[Material shown]
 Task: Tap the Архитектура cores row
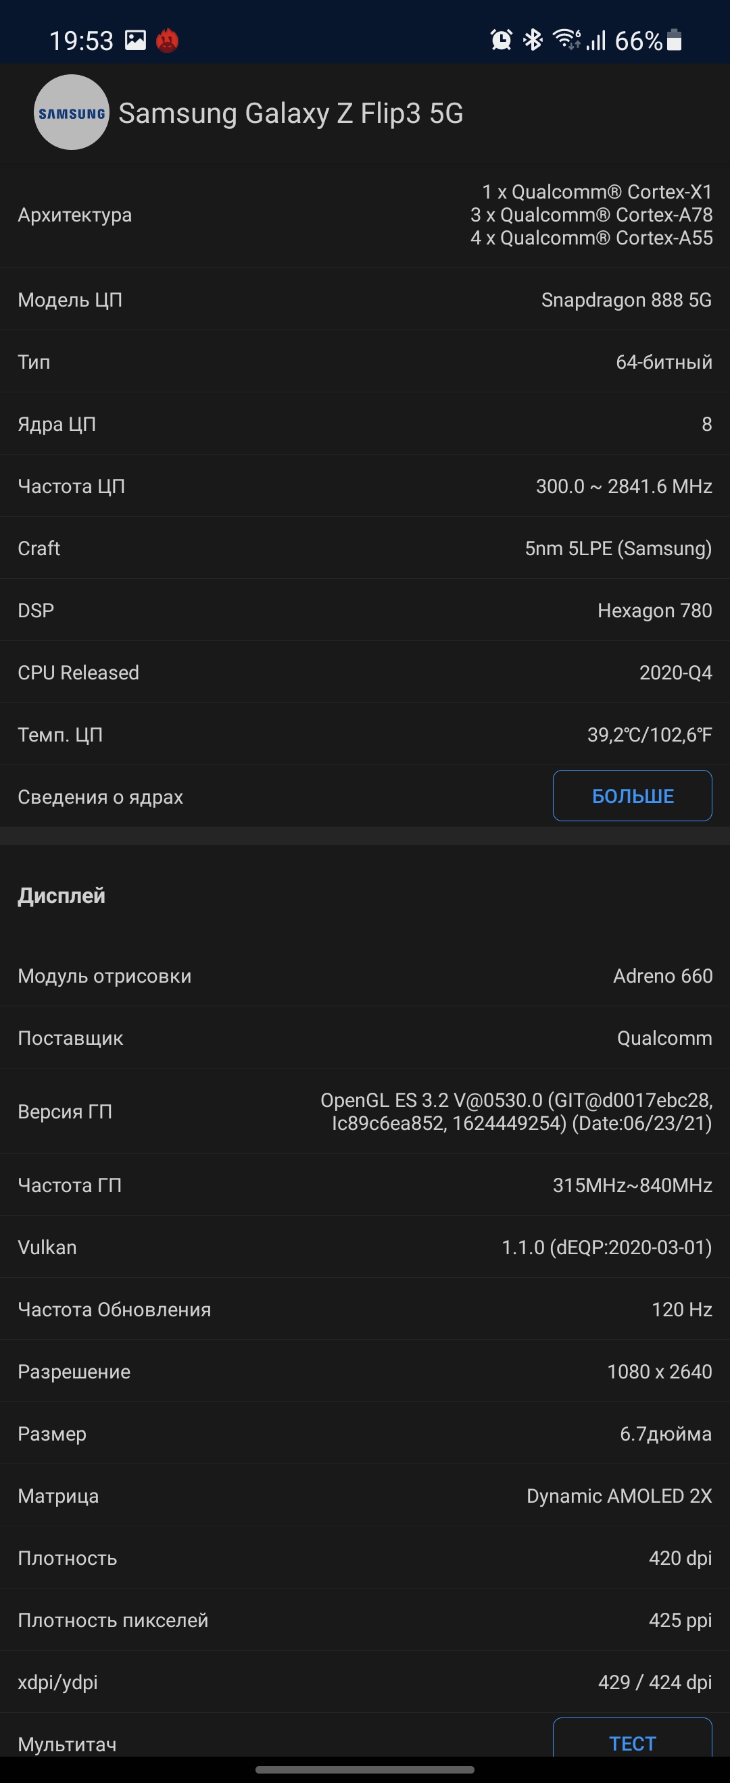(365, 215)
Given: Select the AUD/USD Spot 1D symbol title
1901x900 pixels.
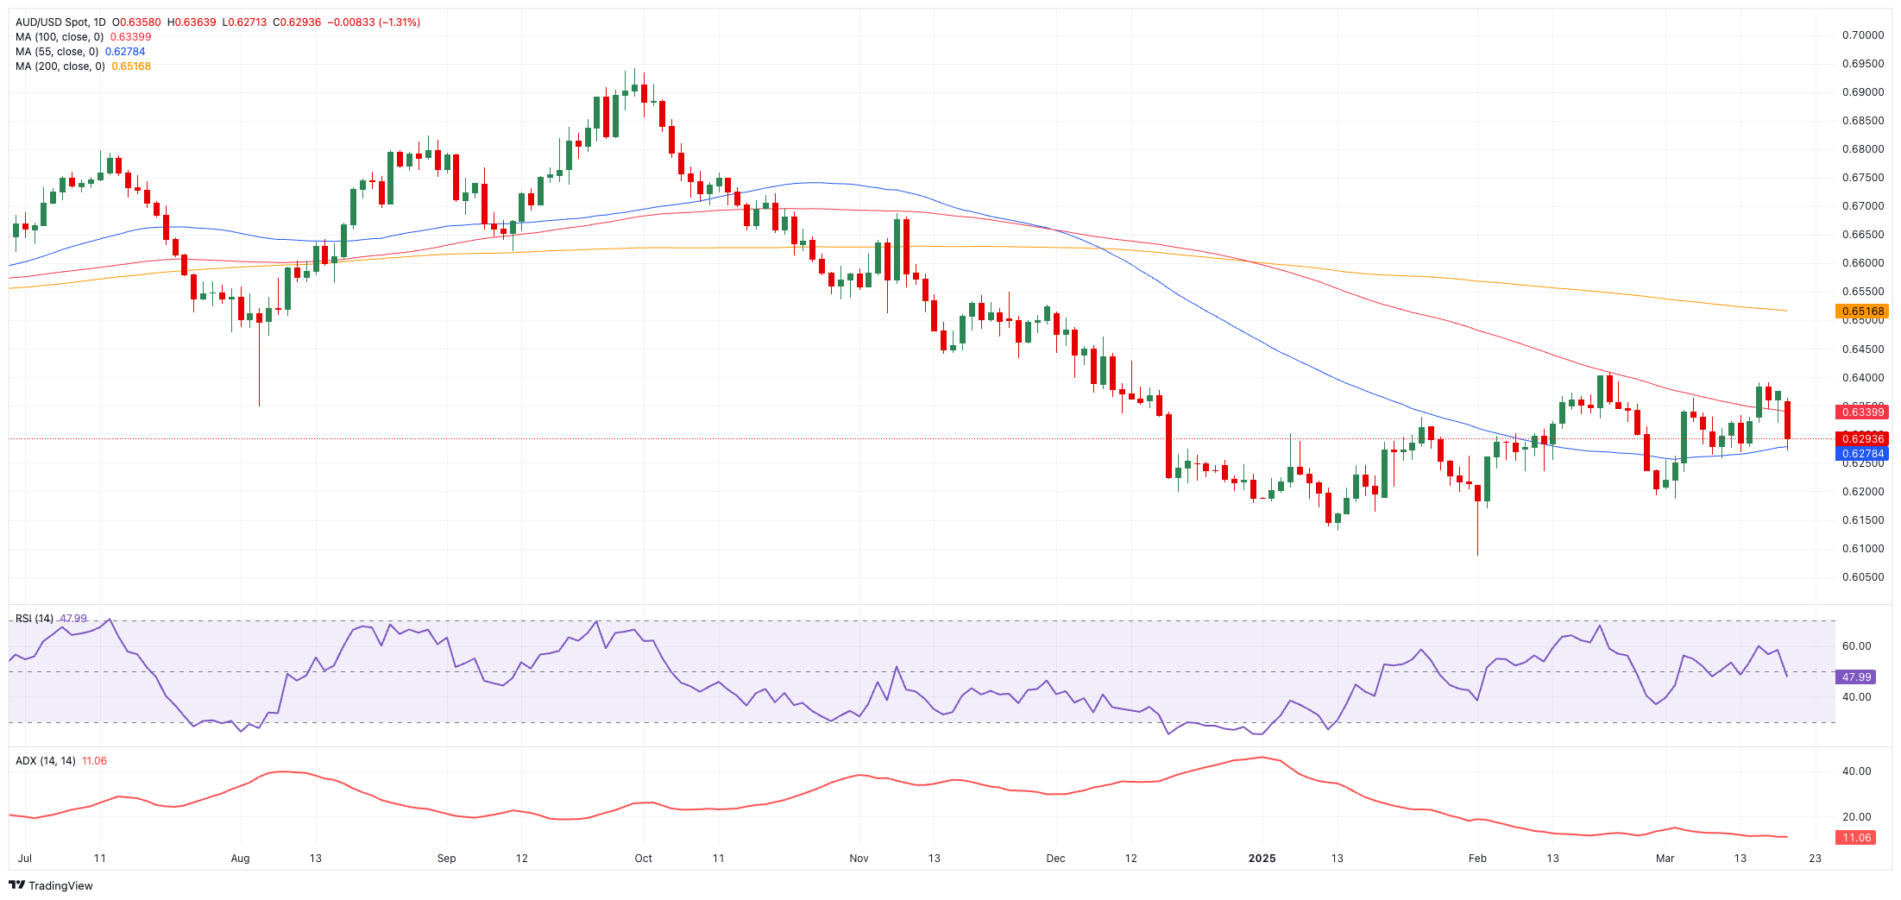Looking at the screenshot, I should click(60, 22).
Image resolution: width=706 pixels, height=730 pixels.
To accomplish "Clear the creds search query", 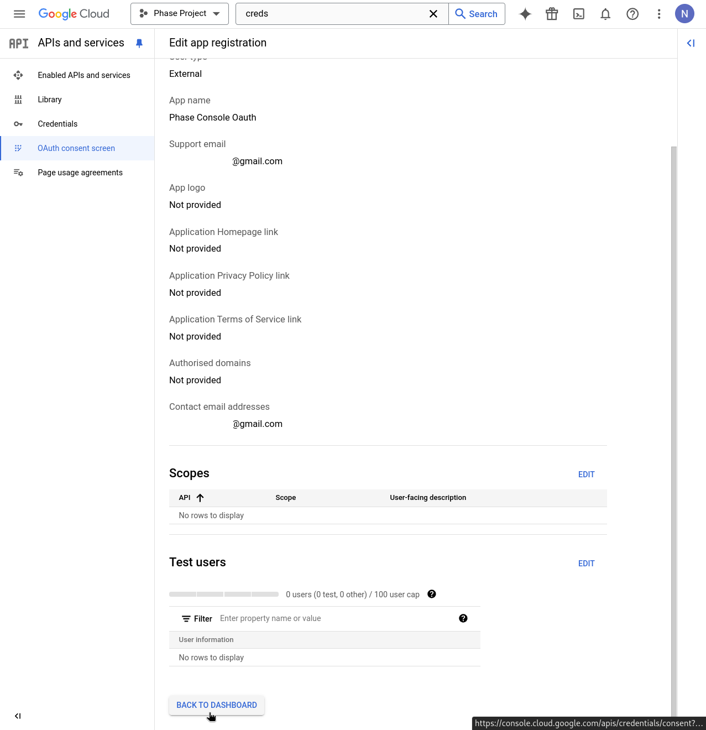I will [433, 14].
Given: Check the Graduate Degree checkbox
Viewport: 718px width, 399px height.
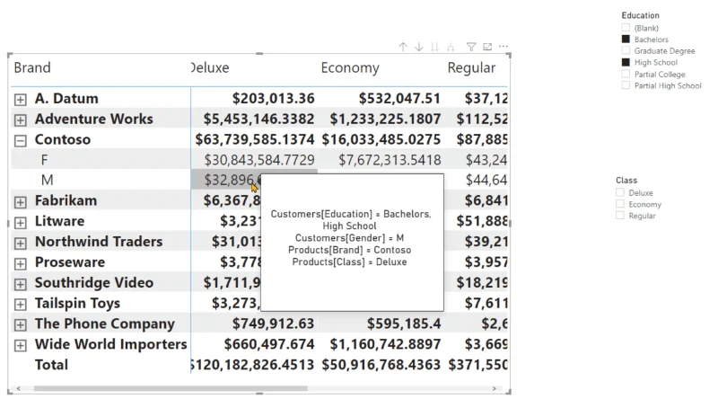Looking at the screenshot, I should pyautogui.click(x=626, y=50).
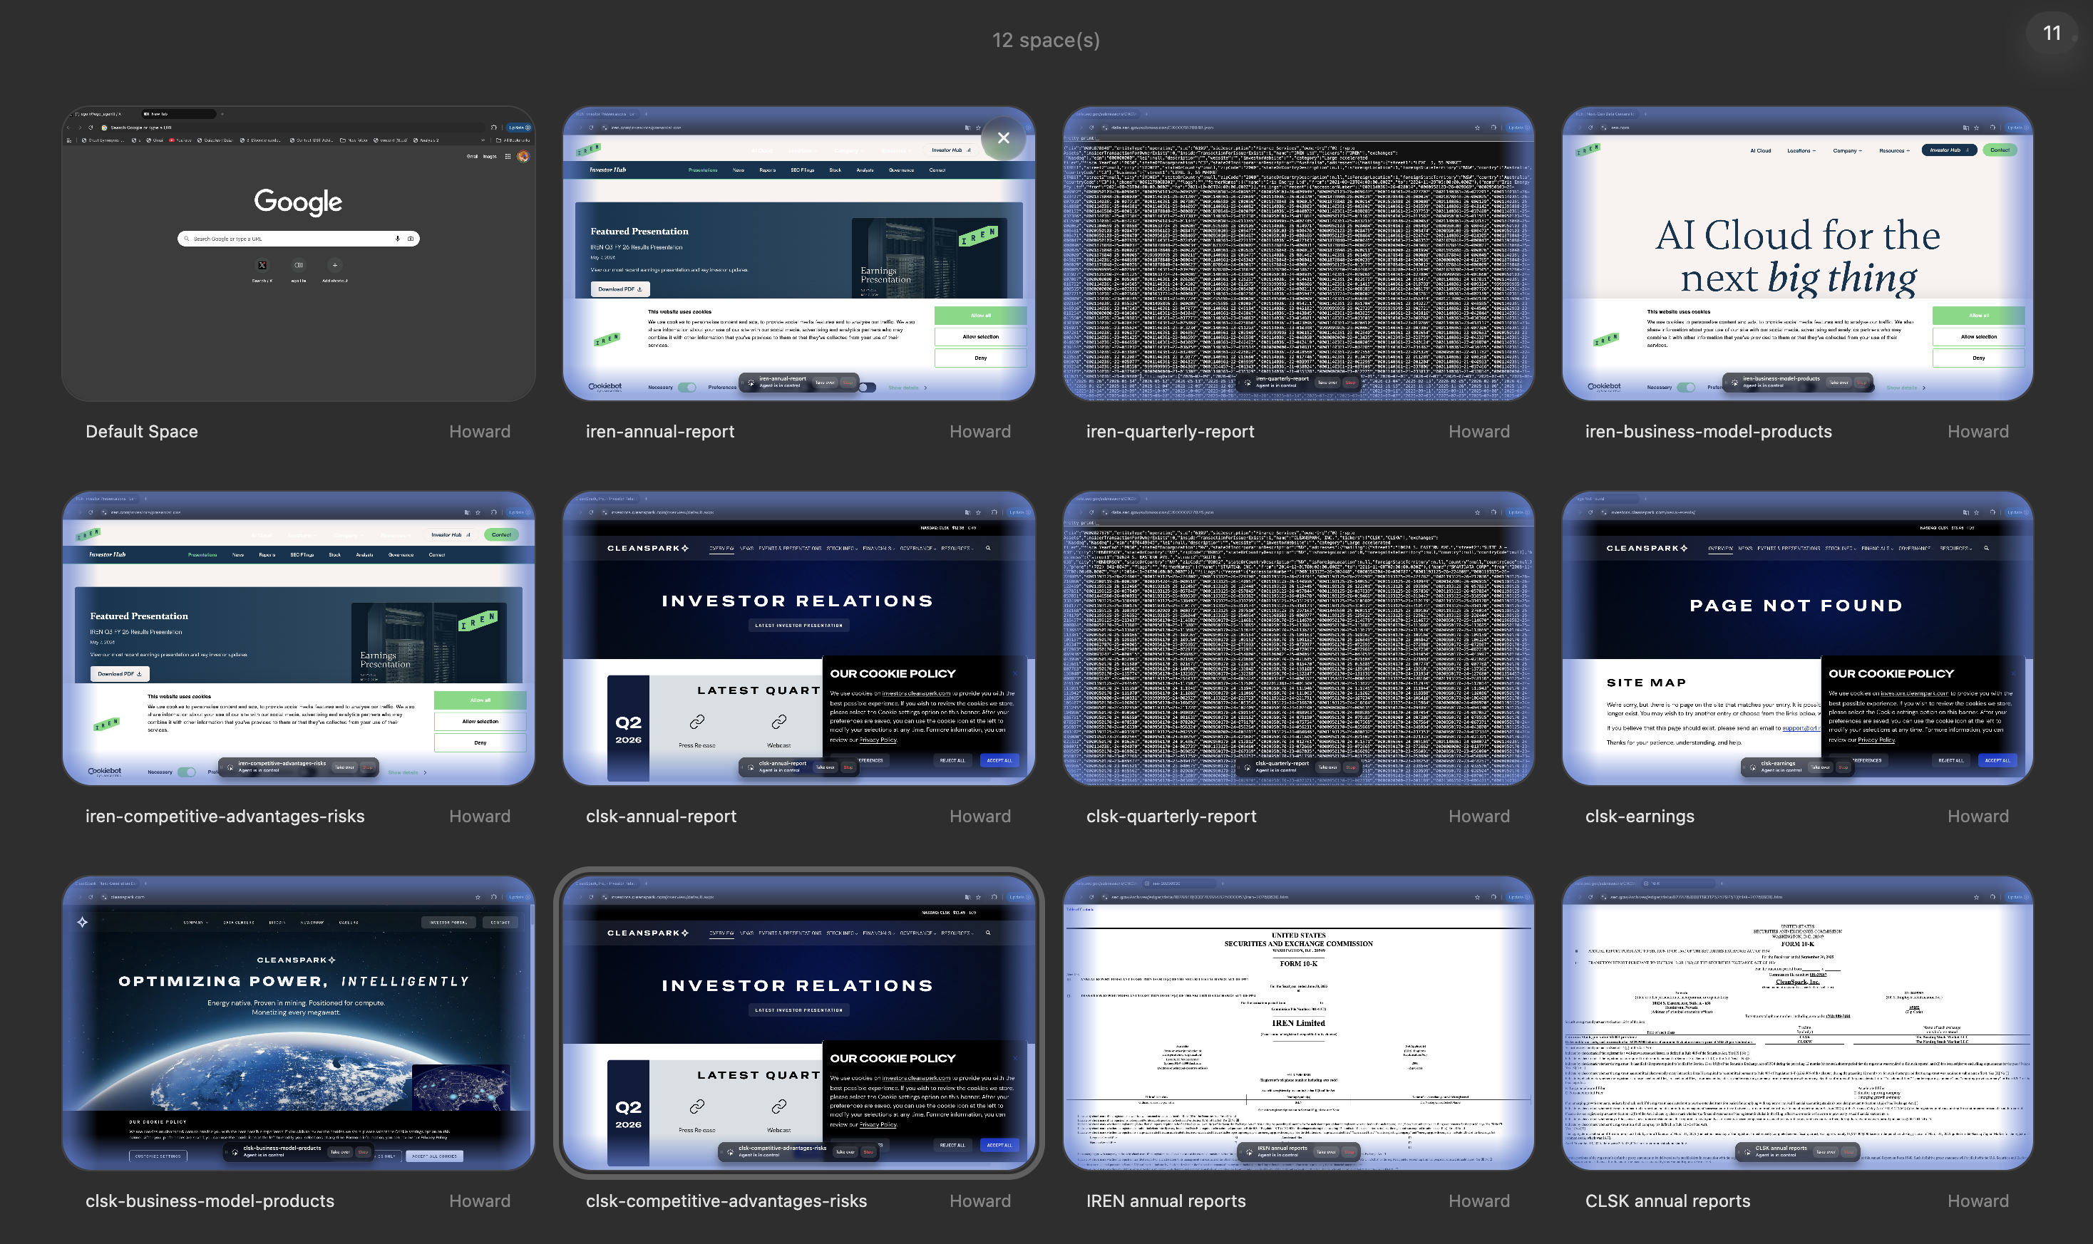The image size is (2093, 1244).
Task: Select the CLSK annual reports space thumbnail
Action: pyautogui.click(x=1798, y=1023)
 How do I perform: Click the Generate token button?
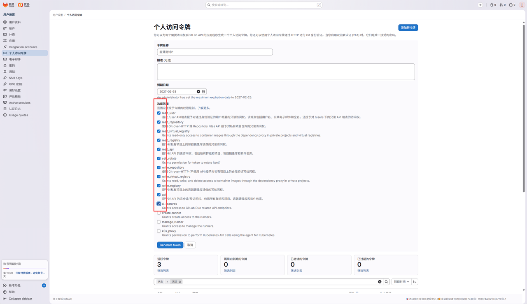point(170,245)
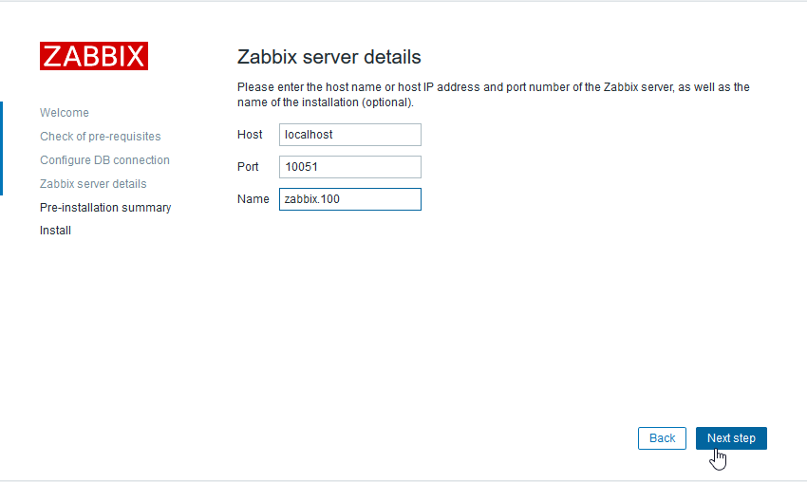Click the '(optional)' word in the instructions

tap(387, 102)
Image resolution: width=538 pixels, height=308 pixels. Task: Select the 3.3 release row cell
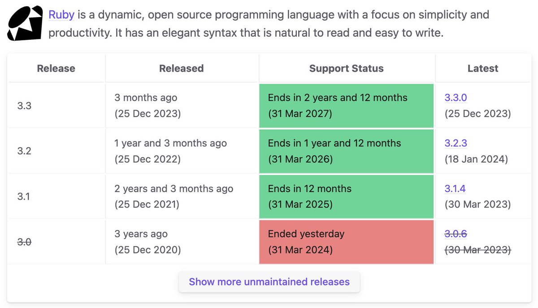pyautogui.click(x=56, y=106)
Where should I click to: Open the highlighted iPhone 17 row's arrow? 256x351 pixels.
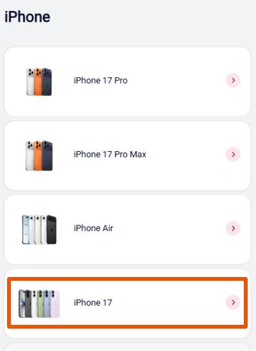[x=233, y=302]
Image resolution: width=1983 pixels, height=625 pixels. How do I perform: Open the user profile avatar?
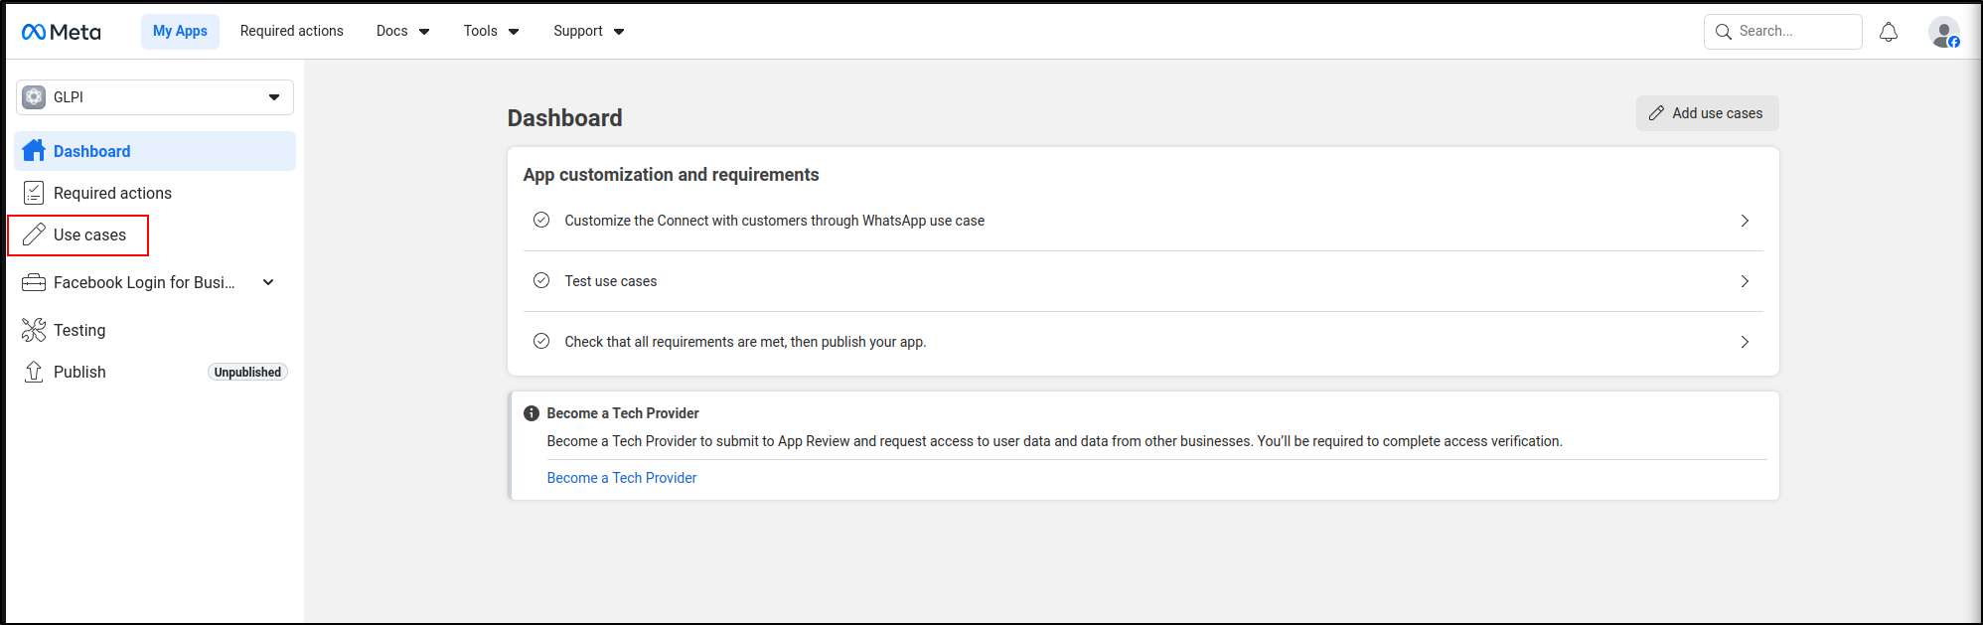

[Problem details] The answer must consist of every line from the entries above that contains the string "Given".

[Your response]
Given: Select the AUD/USD Spot 1D symbol title
Given: Check the Graduate Degree checkbox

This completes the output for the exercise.